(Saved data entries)
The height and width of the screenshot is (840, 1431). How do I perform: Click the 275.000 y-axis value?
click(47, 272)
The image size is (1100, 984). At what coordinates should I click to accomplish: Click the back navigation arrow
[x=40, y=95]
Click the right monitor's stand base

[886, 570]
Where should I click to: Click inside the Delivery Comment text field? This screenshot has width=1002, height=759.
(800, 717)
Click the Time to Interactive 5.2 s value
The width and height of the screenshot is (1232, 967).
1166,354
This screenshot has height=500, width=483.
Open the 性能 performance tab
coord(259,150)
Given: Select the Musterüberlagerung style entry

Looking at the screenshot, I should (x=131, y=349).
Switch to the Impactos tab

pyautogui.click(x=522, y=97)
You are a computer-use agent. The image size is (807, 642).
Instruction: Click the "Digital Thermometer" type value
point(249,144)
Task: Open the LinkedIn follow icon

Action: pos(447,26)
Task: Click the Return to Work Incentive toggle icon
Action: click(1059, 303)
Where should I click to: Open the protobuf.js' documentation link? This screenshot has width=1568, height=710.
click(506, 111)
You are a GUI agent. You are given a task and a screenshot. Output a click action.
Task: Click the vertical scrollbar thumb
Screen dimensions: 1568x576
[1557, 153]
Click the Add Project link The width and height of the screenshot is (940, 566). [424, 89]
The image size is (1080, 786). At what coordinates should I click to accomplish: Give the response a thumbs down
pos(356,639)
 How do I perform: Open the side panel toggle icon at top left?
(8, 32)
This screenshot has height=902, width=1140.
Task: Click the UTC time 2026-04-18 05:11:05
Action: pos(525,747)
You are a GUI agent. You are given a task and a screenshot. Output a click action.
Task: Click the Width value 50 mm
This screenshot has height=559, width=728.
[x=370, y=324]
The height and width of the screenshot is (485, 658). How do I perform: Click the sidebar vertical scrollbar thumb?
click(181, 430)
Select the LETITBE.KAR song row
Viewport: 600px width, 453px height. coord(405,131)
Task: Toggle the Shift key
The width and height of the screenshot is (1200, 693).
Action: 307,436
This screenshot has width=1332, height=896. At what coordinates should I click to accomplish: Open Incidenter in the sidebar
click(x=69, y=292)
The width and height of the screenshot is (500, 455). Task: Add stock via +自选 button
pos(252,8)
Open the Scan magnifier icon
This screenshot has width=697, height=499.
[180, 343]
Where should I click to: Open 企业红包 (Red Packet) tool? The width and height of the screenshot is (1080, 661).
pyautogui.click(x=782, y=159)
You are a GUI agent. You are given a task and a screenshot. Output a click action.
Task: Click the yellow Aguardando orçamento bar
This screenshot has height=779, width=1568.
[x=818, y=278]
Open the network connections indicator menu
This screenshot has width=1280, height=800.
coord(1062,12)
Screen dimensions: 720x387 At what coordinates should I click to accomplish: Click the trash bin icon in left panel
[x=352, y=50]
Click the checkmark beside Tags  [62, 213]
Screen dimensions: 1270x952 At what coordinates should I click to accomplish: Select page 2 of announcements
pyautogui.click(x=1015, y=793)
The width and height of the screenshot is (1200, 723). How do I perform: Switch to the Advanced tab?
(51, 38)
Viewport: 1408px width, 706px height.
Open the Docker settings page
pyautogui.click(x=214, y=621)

**ASSIGNMENT**
Using the entries above, copy exactly the lines from the one containing "The width and height of the screenshot is (1200, 723)." through the last, both included.

**SOLUTION**
The width and height of the screenshot is (1200, 723). How do I perform: Switch to the Advanced tab?
(51, 38)
Viewport: 1408px width, 706px height.
Open the Docker settings page
pyautogui.click(x=214, y=621)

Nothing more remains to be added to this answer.